Trying to lose weight is seriously the worst. As one of many women in the US, I have always struggled with my weight. My friends were/are so little and cute, and I am the towering large woman bopping along behind. So much fun being the fat friend. I always struggled to lose weight,
Early on, I was picked on a lot for being bigger. Once my teacher made me and a mean boy sit in the hall because he called me fat and made fun of me. Christian schools make you talk it out alone in the hallway together… the one time you were alone with the opposite sex – when both of you hate each other so nothing could possibly happen.
That was the moment I think I decided to be a sassy child. He told me the fact we were out there wasn’t going to change anything. I can still see his little face, and feel the tears welling up, when I decided screw it. Fourth grade version of screw it. Looking back, I don’t remember what I said, but it was along the lines of “Welp, you’re going to suck either way, so I don’t care.” Left him standing alone in the hall, too hurt to look back, annoyed but not wanting to get punished for clobbering him. When we transferred out of the small Christian school into public school, I was overjoyed – isn’t it sad that PUBLIC school is nicer than Christian School?? Apparently they need some more Jesus.
So it continued…
I remember trying to lose weight in a million ways. Atkins, calorie counting, Weight Watchers, etc. My sister did crazy stuff that made her weak, but yeah, she lost the weight. For me, the most effective diet was college – walking uphill LITERALLY both ways. Walking to each class and staying active with a friend was easy. I didn’t gain the freshman fifteen, I lost it! It was amazing.
After college, I gained a lot more weight, stress, depression, and blah reasons for gaining weight. Seriously, do you really care why?! I don’t – I just kept gaining weight, did nothing, got more depressed, whatever.
Eventually, I came to like my body a little more. I found men that loved how I looked, and showered me with compliments and I liked it. But I realized… that is not what happy is. I am tired of not being 100% happy.
Lose Weight in the 18
Lose weight – an amazing goal… but in order for me to be successful, it couldn’t be just trying to lose weight. It had to be more. So for 2018, I started a new lifestyle, and 23 days in, I am going strong.
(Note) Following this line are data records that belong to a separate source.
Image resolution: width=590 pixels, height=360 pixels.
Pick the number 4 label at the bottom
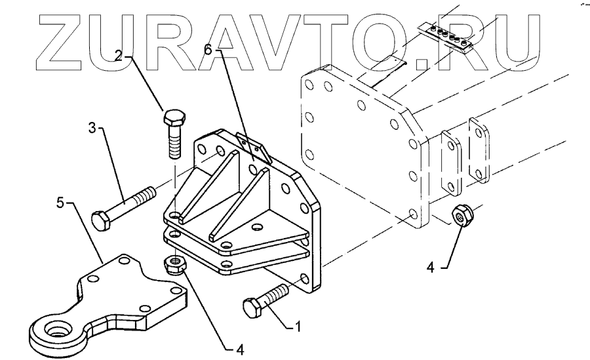tap(240, 350)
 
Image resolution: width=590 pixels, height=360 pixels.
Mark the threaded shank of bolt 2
tap(176, 146)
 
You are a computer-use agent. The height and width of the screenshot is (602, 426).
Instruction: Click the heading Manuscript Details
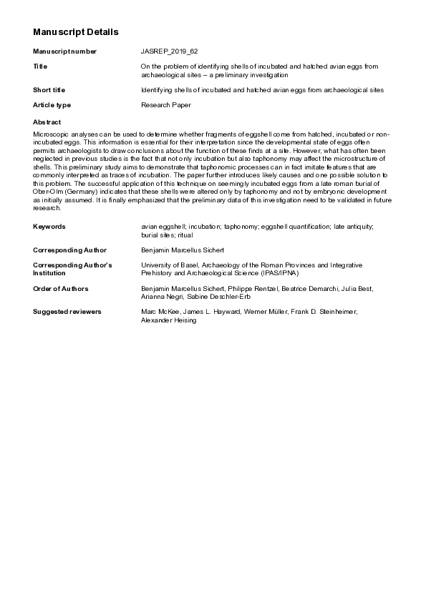(76, 32)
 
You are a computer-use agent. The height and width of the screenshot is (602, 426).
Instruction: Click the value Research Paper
(166, 105)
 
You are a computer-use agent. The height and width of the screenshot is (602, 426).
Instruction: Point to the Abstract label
(47, 122)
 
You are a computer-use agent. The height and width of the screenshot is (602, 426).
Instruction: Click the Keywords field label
(49, 226)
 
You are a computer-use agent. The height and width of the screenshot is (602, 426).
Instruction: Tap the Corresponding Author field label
(69, 250)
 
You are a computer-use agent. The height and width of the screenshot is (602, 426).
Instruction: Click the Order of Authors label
(61, 289)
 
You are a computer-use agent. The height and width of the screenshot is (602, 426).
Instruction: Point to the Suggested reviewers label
(67, 312)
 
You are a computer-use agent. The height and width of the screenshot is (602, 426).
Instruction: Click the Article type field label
(52, 105)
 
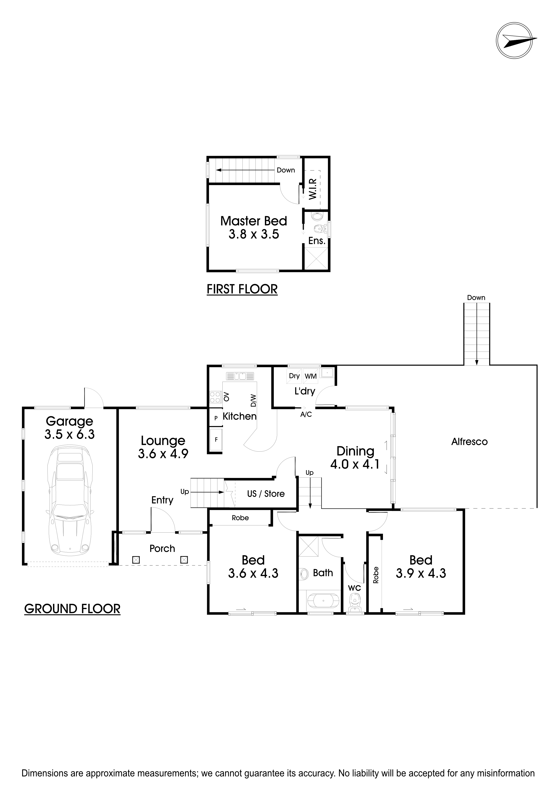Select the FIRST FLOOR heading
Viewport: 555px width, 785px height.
click(x=242, y=289)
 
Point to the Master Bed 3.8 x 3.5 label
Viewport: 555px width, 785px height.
click(x=254, y=228)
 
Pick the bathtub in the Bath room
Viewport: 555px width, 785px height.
click(x=323, y=601)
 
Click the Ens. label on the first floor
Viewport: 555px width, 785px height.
click(x=317, y=241)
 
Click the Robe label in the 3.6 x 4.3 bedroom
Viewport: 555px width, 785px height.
click(x=240, y=518)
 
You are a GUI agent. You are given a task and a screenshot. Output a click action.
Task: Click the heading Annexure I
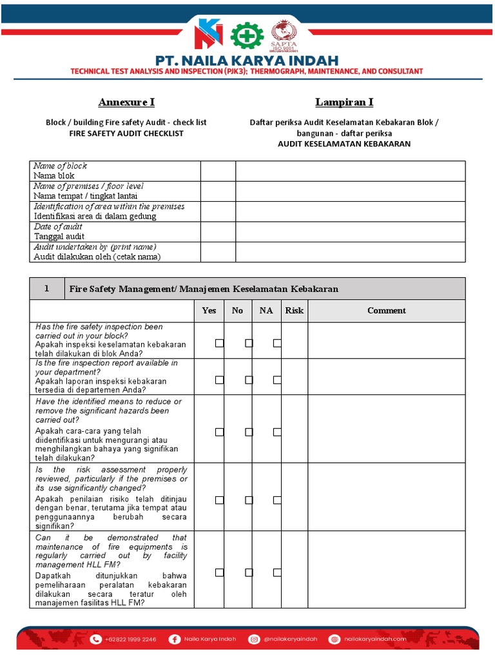(126, 102)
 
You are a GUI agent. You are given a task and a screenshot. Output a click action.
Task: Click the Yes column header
(209, 311)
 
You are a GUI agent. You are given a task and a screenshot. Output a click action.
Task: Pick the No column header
(237, 311)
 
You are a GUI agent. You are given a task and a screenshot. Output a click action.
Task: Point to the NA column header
(266, 311)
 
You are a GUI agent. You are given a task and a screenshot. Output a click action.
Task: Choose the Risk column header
(295, 311)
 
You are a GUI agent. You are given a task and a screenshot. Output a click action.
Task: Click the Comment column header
(386, 311)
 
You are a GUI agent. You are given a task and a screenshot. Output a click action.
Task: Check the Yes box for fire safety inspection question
(219, 344)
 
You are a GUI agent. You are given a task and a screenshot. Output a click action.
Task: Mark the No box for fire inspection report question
(248, 380)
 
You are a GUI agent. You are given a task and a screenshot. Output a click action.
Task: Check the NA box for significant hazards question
(277, 432)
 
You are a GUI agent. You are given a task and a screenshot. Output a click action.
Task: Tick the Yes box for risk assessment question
(219, 500)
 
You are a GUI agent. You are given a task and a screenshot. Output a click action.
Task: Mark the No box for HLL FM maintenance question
(248, 572)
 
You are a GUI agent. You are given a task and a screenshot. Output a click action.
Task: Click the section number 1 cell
(46, 289)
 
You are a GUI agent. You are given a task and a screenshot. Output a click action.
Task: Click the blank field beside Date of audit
(350, 232)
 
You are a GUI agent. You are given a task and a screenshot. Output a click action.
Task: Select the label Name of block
(60, 166)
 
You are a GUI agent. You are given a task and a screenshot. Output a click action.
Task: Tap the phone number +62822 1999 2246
(131, 639)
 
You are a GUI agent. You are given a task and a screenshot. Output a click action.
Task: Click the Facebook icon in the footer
(174, 639)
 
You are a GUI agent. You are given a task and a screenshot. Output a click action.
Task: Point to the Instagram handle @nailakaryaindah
(291, 639)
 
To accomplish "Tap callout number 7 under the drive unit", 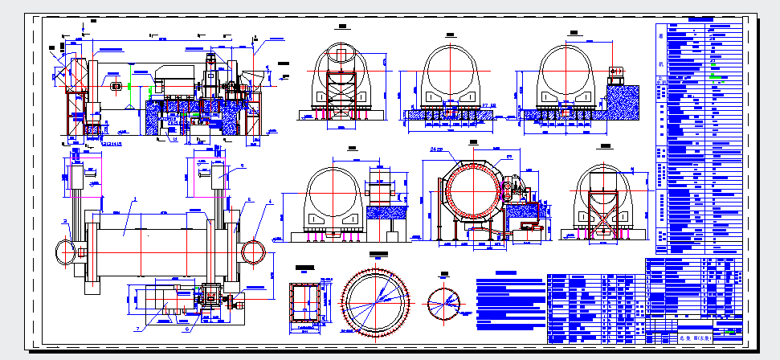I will point(138,328).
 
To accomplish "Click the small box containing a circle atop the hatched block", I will point(617,72).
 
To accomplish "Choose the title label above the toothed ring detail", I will point(375,254).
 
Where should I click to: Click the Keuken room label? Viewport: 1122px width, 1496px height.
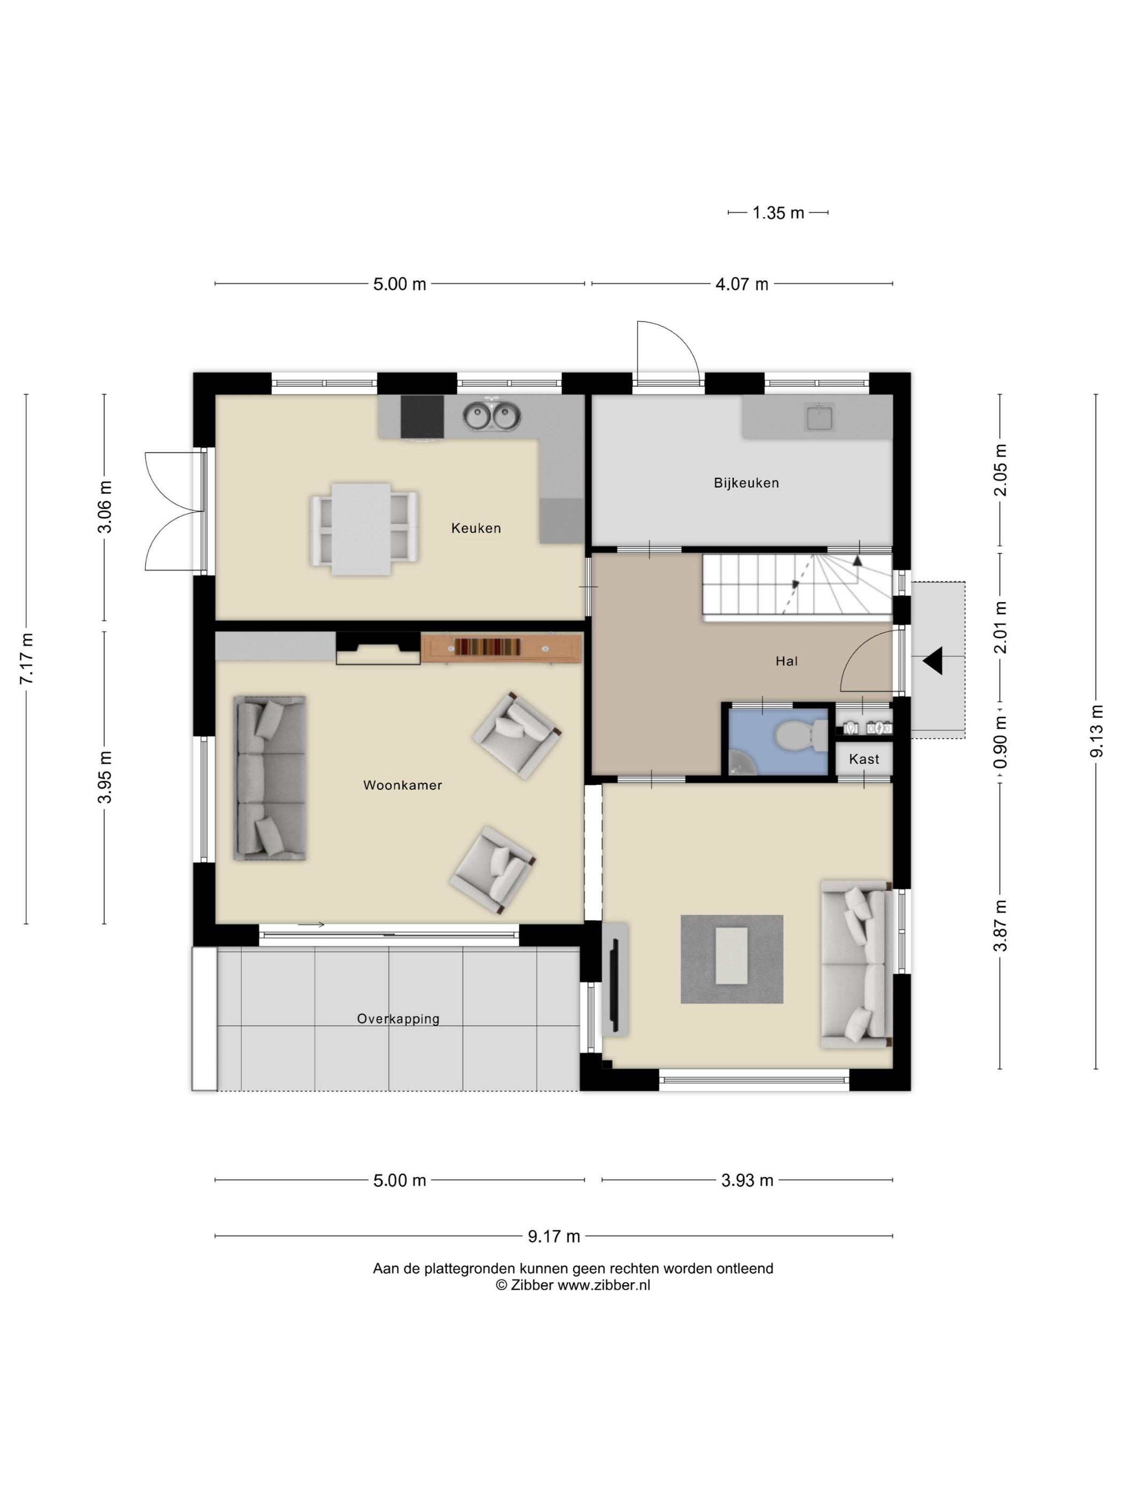476,528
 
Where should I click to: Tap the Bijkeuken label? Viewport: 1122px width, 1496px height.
746,483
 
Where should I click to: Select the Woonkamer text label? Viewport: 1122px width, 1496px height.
402,785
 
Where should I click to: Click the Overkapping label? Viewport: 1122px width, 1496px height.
399,1018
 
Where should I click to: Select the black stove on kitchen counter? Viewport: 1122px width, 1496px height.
422,417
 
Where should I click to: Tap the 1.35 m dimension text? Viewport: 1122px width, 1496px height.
778,213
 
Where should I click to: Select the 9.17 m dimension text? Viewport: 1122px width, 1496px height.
554,1236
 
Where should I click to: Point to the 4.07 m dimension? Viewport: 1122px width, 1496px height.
742,284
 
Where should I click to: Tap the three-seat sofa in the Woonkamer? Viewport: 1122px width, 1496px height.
270,778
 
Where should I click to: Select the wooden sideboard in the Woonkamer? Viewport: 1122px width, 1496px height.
501,648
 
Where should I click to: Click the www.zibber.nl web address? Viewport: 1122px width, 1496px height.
603,1285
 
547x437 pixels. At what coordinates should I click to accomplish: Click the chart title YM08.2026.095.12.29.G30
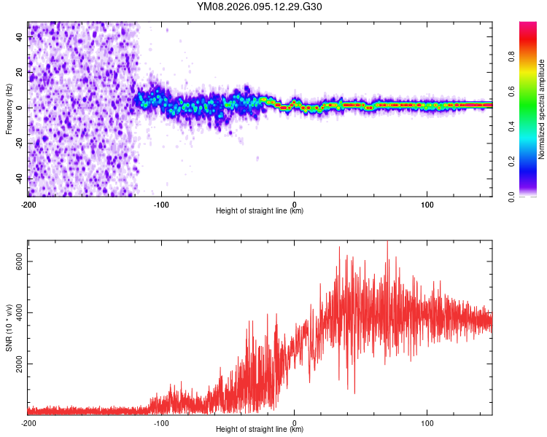tap(260, 7)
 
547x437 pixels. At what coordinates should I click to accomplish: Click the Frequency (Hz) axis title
tap(9, 109)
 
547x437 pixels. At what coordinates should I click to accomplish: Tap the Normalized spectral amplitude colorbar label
tap(542, 109)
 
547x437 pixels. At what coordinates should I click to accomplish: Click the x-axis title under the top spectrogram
tap(260, 211)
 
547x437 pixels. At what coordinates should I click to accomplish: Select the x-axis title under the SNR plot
tap(260, 430)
Down 6 lbs so far this month, cut pop to just drinking water, eating healthy whole foods, and following the new Weight Watchers. Wanting to lose weight and be healthy are my two goals.
I tried keto, and I did well for the first two weeks – then I realized I would NEVER stick with it long-term. Do you know how hard it is to not eat bread when you are not a GF person? The resolve of the people who stay away from gluten is admirable. If I was going to stick with something, it had to be a lifestyle change, so I switched to healthy, natural foods. The freedom of Weight Watchers helps me, and makes me feel free to live. Already I feel happier, more capable. I feel in control, and ready to take on other challenges. One is going to be this blog.
I never wanted to talk about my weight on my blog. Talking about my weight meant that others would read my stories, and factor my weight into them. I decided to no longer filter this blog. My posts are going to be about my break ups, trying to lose weight, and anything else that feels good. Trying to hide who I am feels like a sham, and I am over it. We all experience wins and loses, why not share them all? So, here I am and here we go.